To meet the requirements of fast network construction, improve network robustness, and reduce TCO, this project uses Huawei's OptiXtrans solution to enable full-mesh services and one-hop transmission, greatly reducing network latency. The project introduces the OXC technology to 12 core nodes of the provincial backbone system, including Chengdu Xinhua, Chengdu Besen, and Mianyang network management building. New devices are interconnected with optical cables to form a mesh network. At the same time, the services carried on the original system are migrated to the new OXC system to form an optical cube network with 12 OXC nodes as the core. In this way, services are directly transmitted at the optical layer in one hop. Huawei's OXC product is based on optical backplane technology with high reliability and low insertion loss. It integrates multiple independent boards in the traditional ROADM solution. This simplifies site deployment, and reduces the footprint of equipment rooms by 80% and optical-layer commissioning time by 80%. Industry-leading LCoS switching technology implements the Pbit/s cross-connection and up to 32 degrees of optical cross-connection grooming, meeting the requirements for mesh interconnection and large-capacity grooming of China Telecom Sichuan's high-value traffic. In addition, Huawei OXC solves complex fiber connections at traditional ROADM sites, simplifies optical-layer connections, implements intra-site optical-layer zero fiber connections, and uses the built-in digital optical parameter detection to detect fiber quality, wavelength performance, wavelength utilization, and wavelength paths in real time. This enables digital O&M at the optical layer, greatly improving network O&M efficiency.

In June 2019, Sichuan Province and China Telecom Sichuan jointly launched the west Sichuan big data center in Ya'an to build a big data industry base. As an important network infrastructure, the provincial backbone optical cube network features high bandwidth, low latency, flexible expansion, and easy O&M, meeting the requirements for fast provisioning and flexible on-demand selection of DC services.

So far, the new OXC 3D-mesh backbone network has been running for more than six months. The network has flexible expansion capabilities and can carry important IDC services. It implements conversion from subrack expansion to board expansion and shortens the response time from months to days. With the high integration and automation features of OXC, China Telecom Sichuan plans to introduce OXC to major metro nodes to release the space of metro equipment rooms and improve metro network O&M efficiency.

Yang Jin, the senior engineer of China Telecom Sichuan's Network Development Dept, said, "China Telecom Sichuan's backbone transport network is undergoing digital transformation and reconstruction. Huawei's all-optical switching OXC product provides us with high bandwidth, low latency, and efficient and simplified networks, which are a good match for Sichuan Telecom's objectives of rapid development and network simplification, speeding up service rollout and providing customers with optimal network experience."

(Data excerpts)
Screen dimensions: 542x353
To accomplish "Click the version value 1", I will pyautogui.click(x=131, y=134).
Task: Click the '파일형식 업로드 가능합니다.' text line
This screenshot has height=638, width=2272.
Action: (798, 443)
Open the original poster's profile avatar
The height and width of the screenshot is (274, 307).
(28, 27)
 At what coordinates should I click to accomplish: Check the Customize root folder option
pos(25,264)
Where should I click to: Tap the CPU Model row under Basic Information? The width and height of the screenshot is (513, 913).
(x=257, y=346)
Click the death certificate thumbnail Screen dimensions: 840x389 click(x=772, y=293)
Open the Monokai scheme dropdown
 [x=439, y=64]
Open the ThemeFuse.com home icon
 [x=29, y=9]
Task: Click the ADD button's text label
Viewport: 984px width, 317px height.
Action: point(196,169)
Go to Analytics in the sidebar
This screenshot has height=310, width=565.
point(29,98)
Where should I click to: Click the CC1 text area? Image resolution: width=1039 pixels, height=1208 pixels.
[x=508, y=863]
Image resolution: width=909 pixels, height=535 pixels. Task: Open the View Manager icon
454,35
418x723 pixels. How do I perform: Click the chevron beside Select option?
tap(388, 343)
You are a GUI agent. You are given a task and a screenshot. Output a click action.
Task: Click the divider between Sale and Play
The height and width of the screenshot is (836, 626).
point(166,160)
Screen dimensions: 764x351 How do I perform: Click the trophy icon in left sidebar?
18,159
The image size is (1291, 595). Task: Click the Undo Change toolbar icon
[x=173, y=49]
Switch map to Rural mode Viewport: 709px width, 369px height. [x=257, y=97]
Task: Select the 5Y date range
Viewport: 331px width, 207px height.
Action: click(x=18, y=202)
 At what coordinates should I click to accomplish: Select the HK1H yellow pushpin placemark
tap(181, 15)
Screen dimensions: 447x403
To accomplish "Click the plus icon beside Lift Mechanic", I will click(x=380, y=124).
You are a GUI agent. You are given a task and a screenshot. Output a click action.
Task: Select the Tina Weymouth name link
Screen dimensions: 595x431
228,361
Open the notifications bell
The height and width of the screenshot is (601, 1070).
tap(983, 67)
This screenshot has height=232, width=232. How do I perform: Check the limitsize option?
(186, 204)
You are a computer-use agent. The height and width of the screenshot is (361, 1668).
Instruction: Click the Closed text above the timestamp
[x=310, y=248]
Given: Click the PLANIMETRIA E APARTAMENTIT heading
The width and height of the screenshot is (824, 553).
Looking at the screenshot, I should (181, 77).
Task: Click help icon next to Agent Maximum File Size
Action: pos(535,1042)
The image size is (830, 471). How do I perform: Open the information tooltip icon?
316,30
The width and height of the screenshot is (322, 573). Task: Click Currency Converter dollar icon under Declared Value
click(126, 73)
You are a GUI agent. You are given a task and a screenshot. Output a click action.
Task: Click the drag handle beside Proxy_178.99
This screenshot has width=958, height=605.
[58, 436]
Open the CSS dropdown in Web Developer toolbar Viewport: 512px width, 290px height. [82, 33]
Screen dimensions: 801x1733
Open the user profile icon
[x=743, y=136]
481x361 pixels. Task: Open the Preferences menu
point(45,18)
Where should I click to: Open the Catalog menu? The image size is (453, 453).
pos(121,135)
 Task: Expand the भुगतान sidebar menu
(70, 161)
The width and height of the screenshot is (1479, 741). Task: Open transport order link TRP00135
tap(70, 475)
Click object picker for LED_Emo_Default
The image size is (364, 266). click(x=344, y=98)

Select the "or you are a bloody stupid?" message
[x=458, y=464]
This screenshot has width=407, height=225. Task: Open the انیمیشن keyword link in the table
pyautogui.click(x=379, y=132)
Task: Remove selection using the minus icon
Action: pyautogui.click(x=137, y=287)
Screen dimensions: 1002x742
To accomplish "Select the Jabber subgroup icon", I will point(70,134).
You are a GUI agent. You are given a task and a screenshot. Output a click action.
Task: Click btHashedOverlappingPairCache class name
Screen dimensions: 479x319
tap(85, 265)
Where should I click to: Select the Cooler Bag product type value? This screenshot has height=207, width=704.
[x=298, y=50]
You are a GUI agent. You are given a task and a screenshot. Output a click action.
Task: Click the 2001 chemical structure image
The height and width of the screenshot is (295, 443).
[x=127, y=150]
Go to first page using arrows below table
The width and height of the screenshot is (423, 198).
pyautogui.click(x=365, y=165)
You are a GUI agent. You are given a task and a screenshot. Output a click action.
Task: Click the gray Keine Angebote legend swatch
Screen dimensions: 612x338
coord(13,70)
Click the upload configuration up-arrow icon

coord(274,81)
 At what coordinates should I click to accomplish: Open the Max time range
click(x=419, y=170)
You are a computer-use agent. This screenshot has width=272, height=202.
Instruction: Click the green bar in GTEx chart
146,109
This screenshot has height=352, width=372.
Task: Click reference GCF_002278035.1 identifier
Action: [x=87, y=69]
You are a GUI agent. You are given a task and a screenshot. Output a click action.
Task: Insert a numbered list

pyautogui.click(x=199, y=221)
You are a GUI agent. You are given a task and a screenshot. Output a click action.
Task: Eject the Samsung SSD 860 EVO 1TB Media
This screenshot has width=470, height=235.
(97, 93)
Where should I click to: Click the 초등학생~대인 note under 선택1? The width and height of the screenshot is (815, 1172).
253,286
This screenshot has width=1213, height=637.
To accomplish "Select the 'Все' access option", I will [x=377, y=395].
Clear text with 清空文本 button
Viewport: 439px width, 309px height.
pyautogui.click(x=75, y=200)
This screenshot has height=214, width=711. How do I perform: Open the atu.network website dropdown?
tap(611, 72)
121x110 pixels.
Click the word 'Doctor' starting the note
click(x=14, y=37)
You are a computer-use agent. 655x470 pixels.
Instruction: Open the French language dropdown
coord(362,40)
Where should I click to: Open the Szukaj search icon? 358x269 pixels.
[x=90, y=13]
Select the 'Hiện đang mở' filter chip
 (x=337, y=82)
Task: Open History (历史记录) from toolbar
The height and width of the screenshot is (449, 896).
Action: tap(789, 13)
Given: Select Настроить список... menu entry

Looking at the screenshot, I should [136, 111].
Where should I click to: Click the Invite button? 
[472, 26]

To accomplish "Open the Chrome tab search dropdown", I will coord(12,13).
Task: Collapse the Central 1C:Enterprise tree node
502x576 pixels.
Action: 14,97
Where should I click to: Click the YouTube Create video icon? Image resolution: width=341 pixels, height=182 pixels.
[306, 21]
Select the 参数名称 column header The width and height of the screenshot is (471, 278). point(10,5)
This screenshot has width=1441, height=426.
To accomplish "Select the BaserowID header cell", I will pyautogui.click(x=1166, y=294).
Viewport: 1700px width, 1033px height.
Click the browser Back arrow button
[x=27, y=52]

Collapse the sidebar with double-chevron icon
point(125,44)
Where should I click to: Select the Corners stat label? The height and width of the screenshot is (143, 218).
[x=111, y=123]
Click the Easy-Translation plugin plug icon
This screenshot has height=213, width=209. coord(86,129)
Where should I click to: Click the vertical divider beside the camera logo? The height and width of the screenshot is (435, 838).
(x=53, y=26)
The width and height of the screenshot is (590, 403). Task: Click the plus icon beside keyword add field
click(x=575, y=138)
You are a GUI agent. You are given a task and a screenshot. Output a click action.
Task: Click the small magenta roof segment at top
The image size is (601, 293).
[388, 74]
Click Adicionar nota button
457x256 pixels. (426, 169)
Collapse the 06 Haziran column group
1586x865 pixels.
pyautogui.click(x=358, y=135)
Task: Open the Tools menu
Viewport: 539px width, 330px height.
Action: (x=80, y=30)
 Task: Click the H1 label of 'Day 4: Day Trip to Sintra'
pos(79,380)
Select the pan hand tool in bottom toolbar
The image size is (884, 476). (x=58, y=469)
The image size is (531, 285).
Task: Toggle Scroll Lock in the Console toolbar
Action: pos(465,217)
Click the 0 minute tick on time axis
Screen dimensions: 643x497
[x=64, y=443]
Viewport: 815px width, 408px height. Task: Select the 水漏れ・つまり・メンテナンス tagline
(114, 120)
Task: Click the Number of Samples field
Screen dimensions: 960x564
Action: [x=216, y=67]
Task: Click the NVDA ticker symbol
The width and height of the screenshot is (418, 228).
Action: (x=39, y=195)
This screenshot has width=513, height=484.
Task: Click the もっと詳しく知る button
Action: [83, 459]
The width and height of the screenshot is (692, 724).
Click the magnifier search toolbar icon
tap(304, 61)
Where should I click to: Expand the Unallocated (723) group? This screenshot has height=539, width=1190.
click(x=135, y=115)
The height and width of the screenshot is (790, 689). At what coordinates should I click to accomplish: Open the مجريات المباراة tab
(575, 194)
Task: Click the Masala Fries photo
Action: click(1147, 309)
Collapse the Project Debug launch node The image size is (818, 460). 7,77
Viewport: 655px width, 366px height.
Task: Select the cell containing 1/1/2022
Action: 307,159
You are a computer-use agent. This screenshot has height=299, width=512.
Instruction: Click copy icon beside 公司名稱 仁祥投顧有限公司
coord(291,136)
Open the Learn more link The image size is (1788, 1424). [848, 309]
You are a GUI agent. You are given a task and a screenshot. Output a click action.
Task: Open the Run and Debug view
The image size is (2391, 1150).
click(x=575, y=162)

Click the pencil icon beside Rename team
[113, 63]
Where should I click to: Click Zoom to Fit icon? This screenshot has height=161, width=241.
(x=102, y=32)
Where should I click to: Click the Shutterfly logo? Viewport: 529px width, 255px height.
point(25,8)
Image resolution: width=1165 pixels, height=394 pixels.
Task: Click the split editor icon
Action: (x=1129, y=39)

▶ **Required action 1**
Rewrite the passage of the text from "In June 2019, Sichuan" up to and including "of DC services.", replacing "west Sichuan big data center" with "western Sichuan data center".
▶ **Required action 2**
List the features that the text attributes to the provincial backbone optical cube network.

▶ **Problem solution 1**
In June 2019, Sichuan Province and China Telecom Sichuan jointly launched the western Sichuan data center in Ya'an to build a big data industry base. As an important network infrastructure, the provincial backbone optical cube network features high bandwidth, low latency, flexible expansion, and easy O&M, meeting the requirements for fast provisioning and flexible on-demand selection of DC services.

▶ **Problem solution 2**
high bandwidth, low latency, flexible expansion, easy O&M